One of France’s most celebrated and august art institutions has taken a novel approach to embracing technology while breathing new life into its collection – by installing an Instagram artist-in-residence who imagines the social media accounts of famous artists from history.
The Paris museum Musée d’Orsay has invited the illustrator Jean-Philippe Delhomme to take over its Instagram account every Monday during 2020. On the account he will post a different drawing each week, depicting an artist as a contemporary social media user.
Delhomme, whose work has appeared in the New Yorker, began with the French art critic Joris-Karl Huysmans, who is the subject of a current exhibition at the museum. In the Instagram post, Huysmans has posted a portrait of himself said to have been painted by the artist Jean-Louis Forain in 1878 with the caption “Thank you @JL.Forain for my portrait.” Underneath, a user called gervex – presumably the artist Henri Gervex, who was the subject of an essay by Huysmans – writes: “No mean criticism this time?”

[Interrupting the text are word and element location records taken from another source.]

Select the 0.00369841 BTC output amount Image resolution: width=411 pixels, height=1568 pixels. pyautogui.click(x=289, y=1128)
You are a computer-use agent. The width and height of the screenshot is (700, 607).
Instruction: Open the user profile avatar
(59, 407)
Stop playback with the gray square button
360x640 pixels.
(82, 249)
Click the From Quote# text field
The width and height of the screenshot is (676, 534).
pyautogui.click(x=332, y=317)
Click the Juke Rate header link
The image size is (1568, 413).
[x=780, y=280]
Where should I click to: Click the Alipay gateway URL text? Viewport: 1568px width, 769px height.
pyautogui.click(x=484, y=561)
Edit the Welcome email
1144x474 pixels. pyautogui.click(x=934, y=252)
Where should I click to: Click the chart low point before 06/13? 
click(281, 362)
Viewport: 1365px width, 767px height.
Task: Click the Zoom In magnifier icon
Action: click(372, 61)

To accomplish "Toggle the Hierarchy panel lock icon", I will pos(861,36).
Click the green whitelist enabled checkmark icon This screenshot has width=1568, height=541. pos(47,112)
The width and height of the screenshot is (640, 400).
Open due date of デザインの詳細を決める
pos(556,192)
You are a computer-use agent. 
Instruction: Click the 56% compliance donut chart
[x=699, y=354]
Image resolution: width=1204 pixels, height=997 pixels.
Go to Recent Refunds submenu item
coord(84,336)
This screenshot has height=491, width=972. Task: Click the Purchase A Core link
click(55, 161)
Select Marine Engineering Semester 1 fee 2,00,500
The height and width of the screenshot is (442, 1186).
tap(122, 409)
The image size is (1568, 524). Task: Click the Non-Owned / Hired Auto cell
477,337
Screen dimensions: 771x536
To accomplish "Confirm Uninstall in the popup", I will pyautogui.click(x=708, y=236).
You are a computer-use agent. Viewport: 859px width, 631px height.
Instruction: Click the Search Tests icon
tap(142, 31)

The Orsay president, Laurence des Cars, told Le Figaro that the purpose of the project was to bring more visibility to its artists from centuries ago. “The aim [of the residency] is to bring these artists of the second half of the 19th century closer by enrolling them in today’s interactions,” Des Cars said.
She added that the idea was not to “desecrate works” but to draw attention to a particular moment in an artist’s biography, and through “contemporary commentaries, fictitious or not, to evoke the adhesions or antagonisms aroused”.
Delhomme released a book last year called Artists’ Instagrams: The Never Seen Instagrams of the Greatest Artists, in which he depicted the social media accounts of Jackson Pollock, Frida Kahlo and Paul Gauguin. “If Instagram had existed a century ago, there would be no art criticism today,” he told the Guardian at the time. “Only thumbs-ups and emojis.”
Delhomme, who works in Paris’s Montparnasse district, which was famous as a hub of intellectuals and creatives, said he wanted to focus on artists who were famous to the “point of creating mythologies around themselves”.
He said: “That’s what was fun about it. They’re the gods of art. It’s like doing the Instagram of Mount Olympus. Artists want to be seen – even the most serious ones. Why wouldn’t they show off like everyone else? That element was always there, but with these social platforms it’s just irresistible.”
Orsay was widely praised last year for its ground-breaking exhibition Black Models: From Géricault to Matisse, which displayed French masterpieces but renamed them in honour of the black subjects in the pictures but absent from the narratives.